YOUR INSTRUCTIONS:
Somewhere below, one line contains "Where should I click to: Click Translate" and a later line contains "Viewport: 213px width, 387px height.". Output those two lines and everything between them exactly, and nothing else.

SUPPLIED INFORMATION:
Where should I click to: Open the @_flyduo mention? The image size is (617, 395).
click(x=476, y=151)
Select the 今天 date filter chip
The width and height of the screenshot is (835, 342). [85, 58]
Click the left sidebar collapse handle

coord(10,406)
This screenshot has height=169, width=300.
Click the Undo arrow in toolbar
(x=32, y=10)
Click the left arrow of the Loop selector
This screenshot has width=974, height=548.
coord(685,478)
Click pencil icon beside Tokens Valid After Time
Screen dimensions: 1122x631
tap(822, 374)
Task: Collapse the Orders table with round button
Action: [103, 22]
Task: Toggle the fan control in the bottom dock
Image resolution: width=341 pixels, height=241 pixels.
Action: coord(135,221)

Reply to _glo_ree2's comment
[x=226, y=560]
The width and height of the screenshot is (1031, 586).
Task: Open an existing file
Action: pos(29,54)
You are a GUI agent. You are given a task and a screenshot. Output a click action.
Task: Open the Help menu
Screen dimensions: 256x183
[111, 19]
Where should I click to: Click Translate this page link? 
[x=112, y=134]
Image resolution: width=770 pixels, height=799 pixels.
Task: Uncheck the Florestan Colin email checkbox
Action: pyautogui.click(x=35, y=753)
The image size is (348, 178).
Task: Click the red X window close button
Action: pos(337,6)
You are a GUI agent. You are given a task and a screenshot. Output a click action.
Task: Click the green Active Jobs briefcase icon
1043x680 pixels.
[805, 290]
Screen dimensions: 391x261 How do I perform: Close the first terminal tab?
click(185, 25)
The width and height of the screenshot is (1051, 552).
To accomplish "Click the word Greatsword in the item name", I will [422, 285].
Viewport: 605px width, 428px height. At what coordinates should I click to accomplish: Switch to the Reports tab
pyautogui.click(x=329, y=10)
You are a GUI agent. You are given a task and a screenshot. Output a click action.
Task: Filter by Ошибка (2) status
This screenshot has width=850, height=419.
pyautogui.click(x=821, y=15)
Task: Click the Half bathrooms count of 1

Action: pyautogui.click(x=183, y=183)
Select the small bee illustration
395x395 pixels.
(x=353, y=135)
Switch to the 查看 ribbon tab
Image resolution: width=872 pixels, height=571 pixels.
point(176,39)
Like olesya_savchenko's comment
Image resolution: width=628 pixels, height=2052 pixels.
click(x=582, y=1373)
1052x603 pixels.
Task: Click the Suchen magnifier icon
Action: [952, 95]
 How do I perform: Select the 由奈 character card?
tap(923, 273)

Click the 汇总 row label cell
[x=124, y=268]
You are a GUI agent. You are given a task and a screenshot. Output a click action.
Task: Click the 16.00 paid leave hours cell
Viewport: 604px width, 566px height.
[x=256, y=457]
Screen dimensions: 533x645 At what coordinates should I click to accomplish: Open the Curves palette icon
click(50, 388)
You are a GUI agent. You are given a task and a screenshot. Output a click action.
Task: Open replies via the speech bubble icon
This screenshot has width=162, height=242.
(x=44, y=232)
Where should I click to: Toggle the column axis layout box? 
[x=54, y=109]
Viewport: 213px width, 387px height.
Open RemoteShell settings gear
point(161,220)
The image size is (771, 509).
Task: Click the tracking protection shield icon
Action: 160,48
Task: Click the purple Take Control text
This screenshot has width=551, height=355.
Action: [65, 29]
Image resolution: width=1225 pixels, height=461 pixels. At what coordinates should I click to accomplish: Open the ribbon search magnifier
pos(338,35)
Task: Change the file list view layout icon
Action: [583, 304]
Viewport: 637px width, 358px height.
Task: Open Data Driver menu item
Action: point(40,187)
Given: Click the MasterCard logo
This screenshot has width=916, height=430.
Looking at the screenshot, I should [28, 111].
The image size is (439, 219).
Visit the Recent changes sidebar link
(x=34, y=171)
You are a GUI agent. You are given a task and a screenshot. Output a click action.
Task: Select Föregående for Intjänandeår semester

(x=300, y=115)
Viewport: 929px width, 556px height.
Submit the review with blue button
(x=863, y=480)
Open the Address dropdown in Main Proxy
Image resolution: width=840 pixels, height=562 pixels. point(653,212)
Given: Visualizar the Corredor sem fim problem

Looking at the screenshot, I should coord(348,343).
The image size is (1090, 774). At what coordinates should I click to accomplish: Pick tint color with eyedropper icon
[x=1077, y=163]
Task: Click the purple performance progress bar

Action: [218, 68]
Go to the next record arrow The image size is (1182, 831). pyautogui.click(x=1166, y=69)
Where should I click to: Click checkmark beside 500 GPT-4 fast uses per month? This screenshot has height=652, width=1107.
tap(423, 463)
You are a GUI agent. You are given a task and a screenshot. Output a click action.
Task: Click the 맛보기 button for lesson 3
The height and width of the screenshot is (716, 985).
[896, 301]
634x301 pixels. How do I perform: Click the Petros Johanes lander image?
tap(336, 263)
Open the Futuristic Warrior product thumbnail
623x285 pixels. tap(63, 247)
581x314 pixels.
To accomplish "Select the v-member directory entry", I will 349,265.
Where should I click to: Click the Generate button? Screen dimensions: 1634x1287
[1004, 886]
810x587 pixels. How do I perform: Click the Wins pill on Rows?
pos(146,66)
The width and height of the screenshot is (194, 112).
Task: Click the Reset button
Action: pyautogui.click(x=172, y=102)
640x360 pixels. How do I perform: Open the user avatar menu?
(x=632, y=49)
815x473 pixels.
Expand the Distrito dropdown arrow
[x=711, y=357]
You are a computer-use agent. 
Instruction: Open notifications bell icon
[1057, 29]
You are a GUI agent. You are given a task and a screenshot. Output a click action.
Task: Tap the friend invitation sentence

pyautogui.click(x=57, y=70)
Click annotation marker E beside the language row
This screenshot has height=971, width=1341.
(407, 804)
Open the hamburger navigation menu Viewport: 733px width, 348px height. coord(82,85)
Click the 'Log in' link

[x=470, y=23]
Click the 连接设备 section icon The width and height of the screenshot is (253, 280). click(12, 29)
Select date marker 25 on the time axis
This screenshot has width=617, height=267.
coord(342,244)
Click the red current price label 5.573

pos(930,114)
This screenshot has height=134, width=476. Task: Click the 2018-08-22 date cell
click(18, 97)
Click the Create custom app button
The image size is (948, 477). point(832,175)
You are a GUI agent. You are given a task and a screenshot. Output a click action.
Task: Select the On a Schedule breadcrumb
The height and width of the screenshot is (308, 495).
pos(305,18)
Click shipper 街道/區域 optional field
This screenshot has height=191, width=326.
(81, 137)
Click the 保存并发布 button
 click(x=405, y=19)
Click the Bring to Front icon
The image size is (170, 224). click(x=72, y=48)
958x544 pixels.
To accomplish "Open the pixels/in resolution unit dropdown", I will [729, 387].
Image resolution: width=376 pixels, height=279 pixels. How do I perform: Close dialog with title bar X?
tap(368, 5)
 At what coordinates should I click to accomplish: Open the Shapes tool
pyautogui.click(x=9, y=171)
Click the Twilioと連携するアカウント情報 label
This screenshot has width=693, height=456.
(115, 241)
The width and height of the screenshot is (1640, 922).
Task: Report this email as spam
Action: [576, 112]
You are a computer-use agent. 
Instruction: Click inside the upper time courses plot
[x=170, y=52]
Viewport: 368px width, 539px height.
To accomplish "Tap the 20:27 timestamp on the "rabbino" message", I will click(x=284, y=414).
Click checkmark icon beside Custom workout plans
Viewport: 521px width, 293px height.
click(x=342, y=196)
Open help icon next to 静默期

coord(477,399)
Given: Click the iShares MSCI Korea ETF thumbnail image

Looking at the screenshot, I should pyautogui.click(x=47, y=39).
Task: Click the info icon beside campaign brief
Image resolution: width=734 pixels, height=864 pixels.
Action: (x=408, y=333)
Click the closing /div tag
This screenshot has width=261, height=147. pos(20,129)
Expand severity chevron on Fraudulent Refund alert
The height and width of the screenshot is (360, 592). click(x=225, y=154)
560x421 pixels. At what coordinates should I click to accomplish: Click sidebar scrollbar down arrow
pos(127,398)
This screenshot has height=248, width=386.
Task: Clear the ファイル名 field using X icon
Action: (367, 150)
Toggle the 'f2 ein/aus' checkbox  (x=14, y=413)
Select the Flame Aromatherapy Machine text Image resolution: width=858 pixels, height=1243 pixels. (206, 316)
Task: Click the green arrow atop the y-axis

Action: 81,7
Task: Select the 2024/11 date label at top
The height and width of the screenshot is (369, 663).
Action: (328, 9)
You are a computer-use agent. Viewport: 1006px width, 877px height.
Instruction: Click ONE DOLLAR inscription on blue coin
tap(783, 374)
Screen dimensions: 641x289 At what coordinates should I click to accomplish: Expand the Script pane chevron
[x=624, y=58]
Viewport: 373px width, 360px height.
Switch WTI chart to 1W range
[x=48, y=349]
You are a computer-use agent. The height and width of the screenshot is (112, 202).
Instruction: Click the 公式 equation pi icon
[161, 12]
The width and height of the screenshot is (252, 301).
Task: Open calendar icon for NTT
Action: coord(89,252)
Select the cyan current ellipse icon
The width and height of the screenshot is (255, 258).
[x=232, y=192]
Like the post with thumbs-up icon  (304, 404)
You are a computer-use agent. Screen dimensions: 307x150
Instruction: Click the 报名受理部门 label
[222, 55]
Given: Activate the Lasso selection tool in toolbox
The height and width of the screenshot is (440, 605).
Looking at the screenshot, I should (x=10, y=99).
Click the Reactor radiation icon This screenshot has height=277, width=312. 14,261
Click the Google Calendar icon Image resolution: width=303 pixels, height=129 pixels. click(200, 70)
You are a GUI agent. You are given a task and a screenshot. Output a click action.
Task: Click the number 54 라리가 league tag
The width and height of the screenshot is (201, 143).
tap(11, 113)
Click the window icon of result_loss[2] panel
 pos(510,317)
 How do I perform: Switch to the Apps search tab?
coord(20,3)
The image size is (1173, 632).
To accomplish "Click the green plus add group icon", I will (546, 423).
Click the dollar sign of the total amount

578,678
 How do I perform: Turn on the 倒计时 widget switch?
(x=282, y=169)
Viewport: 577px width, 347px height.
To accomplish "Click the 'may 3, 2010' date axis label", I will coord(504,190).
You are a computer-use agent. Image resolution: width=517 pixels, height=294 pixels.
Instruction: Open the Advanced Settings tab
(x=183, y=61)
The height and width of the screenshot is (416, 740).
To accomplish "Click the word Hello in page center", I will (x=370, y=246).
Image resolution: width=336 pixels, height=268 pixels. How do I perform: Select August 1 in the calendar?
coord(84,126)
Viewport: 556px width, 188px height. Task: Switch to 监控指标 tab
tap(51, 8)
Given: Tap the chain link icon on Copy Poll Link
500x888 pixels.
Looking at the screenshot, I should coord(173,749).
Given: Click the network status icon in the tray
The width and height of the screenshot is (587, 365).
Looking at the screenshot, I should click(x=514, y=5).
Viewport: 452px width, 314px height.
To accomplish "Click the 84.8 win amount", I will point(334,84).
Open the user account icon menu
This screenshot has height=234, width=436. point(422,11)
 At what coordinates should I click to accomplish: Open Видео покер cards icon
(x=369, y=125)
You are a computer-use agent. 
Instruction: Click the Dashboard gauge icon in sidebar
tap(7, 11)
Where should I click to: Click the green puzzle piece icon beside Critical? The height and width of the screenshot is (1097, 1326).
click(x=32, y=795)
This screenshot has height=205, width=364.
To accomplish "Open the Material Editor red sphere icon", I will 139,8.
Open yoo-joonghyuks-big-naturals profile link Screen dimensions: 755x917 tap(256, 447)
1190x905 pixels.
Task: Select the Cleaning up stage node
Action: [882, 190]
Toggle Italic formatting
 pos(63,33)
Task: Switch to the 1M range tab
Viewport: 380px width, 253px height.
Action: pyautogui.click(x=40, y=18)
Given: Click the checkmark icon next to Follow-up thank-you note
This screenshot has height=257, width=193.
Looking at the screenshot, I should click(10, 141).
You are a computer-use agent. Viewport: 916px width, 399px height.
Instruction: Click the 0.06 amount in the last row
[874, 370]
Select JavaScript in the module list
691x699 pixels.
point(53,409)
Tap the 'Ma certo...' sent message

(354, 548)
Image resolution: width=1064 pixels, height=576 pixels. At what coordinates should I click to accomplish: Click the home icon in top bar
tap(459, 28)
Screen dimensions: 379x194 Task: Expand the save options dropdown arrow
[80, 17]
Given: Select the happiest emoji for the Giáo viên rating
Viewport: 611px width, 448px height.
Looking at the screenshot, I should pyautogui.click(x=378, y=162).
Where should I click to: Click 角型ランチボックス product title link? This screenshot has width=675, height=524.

PROBLEM SOLUTION:
Where should I click to: Click Translate this page link? 
[x=112, y=134]
Image resolution: width=770 pixels, height=799 pixels.
Task: Uncheck the Florestan Colin email checkbox
Action: pyautogui.click(x=35, y=753)
The image size is (348, 178).
Task: Click the red X window close button
Action: pos(337,6)
You are a GUI agent. You are given a task and a screenshot. Output a click action.
Task: Click the green Active Jobs briefcase icon
1043x680 pixels.
[805, 290]
Screen dimensions: 391x261 How do I perform: Close the first terminal tab?
click(185, 25)
The width and height of the screenshot is (1051, 552).
To accomplish "Click the word Greatsword in the item name", I will [422, 285].
Viewport: 605px width, 428px height. At what coordinates should I click to accomplish: Switch to the Reports tab
pyautogui.click(x=329, y=10)
You are a GUI agent. You are given a task and a screenshot. Output a click action.
Task: Filter by Ошибка (2) status
This screenshot has width=850, height=419.
pyautogui.click(x=821, y=15)
Task: Click the Half bathrooms count of 1

Action: pyautogui.click(x=183, y=183)
Select the small bee illustration
395x395 pixels.
(x=353, y=135)
Switch to the 查看 ribbon tab
Image resolution: width=872 pixels, height=571 pixels.
point(176,39)
Like olesya_savchenko's comment
Image resolution: width=628 pixels, height=2052 pixels.
click(x=582, y=1373)
1052x603 pixels.
Task: Click the Suchen magnifier icon
Action: [952, 95]
 How do I perform: Select the 由奈 character card?
tap(923, 273)

Click the 汇总 row label cell
[x=124, y=268]
You are a GUI agent. You are given a task and a screenshot. Output a click action.
Task: Click the 16.00 paid leave hours cell
Viewport: 604px width, 566px height.
[x=256, y=457]
Screen dimensions: 533x645 At what coordinates should I click to accomplish: Open the Curves palette icon
click(50, 388)
You are a GUI agent. You are given a task and a screenshot. Output a click action.
Task: Open replies via the speech bubble icon
This screenshot has width=162, height=242.
(x=44, y=232)
Where should I click to: Toggle the column axis layout box? 
[x=54, y=109]
Viewport: 213px width, 387px height.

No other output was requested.